Boost the stockmarket: If the NZX attracted more companies and investors, the greater depth and liquidity of the market might slightly lower the cost of capital in New Zealand. But liquidity is concentrated in a small group of big stocks. Thus, adding a handful of partial floats of large SOEs won’t help smaller stock much.
“We think the gains would be modest,” Treasury said.
Worse, the SOE floats would do little to improve investor choices.
The market is already over-represented in electricity stocks thanks to Contact, Transpower, Infratil and Vector. Even the simplest, most prudent portfolio strategy would argue against increasing exposure to the sector.
Umm, Transpower isn’t on the NZX. Infratil is not just an owner of energy companies but also airports, public transport and property. Likewise Vector has businesses outside the energy sector.
Vector though is a good example of a mixed ownership model. 75.1% owned by AECT and 24.9% private shareholders.
Anyway in summary, here is a rebuttal to Labour’s lies:
- National is selling our assets – No they’re not, they are proposing to sell minority share-holdings in SOEs while retaining Government control
- Once an asset is sold it is gone for ever – Nonsense, the shares are openly traded on the NZX – one can buy whatever stake back you may want in future
- When the assets are gone, the dividends are gone for ever – Dividends will be reduced yes, but the interest on repaid debt will also be gone for ever, and it is likely the interest reduction will be greater than the reduced dividends
- Electricity prices will go up – This is not the view of the Consumers Institute who has said that NZX listing will not increase prices, and that mixed ownership model will make the SOEs more transparent as they will have to explain their actions to the public
- Electricity costs $500/year more from the privatised Contact than the SOEs – this is false. Consumer data shows that in most major centres Contact is cheaper than some or all of the SOEs.
- Power prices will be cheaper under Labour than National – Under Labour the state raked in $3b in dividends and power prices went up 64% or over 20% a term, compared with only 11% in National’s 1st term. Also Labour’s ETS policy will push power prices up quicker.

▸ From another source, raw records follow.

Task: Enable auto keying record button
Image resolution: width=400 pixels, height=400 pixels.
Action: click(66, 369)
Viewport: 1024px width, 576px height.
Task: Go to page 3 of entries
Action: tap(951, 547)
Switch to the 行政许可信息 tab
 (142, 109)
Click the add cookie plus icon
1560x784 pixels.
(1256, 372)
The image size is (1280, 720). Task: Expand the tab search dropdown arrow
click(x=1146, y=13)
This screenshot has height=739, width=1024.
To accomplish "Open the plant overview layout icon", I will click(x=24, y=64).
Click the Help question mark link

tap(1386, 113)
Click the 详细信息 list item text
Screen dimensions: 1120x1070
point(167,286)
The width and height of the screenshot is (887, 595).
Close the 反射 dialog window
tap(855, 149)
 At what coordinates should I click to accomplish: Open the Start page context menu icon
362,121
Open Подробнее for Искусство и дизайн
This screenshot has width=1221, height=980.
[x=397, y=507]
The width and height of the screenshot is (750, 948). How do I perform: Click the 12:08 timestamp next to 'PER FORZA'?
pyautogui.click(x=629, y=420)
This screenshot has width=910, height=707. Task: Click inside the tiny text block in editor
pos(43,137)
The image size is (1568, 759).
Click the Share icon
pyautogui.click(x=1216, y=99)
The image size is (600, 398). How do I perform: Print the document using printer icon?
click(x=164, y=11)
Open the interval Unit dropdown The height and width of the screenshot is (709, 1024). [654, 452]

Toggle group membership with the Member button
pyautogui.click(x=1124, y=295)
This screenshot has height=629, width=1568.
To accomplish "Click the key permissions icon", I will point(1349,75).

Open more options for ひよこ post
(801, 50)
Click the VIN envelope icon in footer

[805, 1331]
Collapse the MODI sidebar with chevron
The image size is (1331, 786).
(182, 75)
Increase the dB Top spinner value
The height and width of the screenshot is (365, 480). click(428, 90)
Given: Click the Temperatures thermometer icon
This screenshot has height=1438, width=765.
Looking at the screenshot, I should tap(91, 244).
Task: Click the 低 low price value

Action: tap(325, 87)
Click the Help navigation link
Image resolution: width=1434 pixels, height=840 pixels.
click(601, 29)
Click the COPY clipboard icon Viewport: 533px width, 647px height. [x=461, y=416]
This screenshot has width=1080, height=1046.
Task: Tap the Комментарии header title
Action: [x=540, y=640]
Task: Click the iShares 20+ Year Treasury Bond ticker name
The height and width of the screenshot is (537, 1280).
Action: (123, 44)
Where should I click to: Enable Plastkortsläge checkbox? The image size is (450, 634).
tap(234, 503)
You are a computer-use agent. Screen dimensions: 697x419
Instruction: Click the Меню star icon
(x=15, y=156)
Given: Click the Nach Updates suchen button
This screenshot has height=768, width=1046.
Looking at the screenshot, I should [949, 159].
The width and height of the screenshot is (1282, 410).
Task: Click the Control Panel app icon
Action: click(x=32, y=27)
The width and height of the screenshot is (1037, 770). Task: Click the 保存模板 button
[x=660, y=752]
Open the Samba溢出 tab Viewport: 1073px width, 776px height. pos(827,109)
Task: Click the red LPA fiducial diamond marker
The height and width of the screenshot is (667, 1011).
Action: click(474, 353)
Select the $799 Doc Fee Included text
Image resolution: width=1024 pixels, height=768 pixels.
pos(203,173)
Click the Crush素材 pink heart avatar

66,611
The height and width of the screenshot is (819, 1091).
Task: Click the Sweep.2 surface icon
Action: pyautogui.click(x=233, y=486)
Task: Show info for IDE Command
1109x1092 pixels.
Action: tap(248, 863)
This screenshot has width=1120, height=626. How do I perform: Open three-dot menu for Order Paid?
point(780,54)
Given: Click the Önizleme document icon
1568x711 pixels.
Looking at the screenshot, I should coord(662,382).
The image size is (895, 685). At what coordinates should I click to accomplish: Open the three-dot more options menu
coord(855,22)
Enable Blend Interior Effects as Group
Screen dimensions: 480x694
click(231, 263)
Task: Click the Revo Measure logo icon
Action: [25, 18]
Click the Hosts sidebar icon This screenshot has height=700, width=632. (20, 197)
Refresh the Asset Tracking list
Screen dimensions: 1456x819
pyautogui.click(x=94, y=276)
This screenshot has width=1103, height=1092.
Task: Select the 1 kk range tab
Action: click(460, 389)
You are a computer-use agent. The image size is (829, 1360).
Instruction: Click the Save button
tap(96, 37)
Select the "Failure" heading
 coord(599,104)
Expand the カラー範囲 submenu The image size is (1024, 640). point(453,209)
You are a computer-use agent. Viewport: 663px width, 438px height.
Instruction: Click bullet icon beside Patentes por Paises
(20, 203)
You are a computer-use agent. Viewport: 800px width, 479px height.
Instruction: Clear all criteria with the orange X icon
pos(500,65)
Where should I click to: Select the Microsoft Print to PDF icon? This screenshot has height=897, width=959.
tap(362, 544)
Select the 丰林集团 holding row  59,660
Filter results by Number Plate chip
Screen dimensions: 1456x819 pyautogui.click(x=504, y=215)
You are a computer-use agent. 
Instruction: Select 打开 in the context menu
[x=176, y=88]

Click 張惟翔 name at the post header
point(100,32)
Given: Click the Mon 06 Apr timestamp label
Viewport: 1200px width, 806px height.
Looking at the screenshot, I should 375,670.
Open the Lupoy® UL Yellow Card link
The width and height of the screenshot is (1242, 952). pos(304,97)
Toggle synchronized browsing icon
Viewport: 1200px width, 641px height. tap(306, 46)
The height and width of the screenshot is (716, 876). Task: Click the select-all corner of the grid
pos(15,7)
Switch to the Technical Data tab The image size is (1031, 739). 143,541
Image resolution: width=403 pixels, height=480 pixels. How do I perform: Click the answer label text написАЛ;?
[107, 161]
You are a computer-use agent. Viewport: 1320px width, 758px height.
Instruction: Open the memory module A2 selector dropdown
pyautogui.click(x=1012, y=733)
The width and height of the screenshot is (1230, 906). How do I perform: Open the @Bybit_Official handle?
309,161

- The assets will end up foreign owned – no the Government keeps at least 51%, and no company will be able to own more than 10%. Also New Zealanders will have priority in the initial public offering.
- National’s policy is extreme – Actually NZ has been the only country in the OECD which has a ban on asset sales or part-sales. They are entirely conventional, and left-wing Governments the world over have done them, as well as right-wing Governments, National’s policy is minor and timid compared to most countries.
Labour would have the public believe that what National is proposing is what Goff and colleagues did in the 1980s. It is not. In the 1980s they sold entire companies to sole often foreign buyers. National’s policy is to sell a minority stake on the NZX. One can have a truthful debate on the pros and cons of that policy, as Rod Oram has done. But Labour’s advertising is designed to con people into thinking that National is proposing to do what Phil Goff once did, and they are not.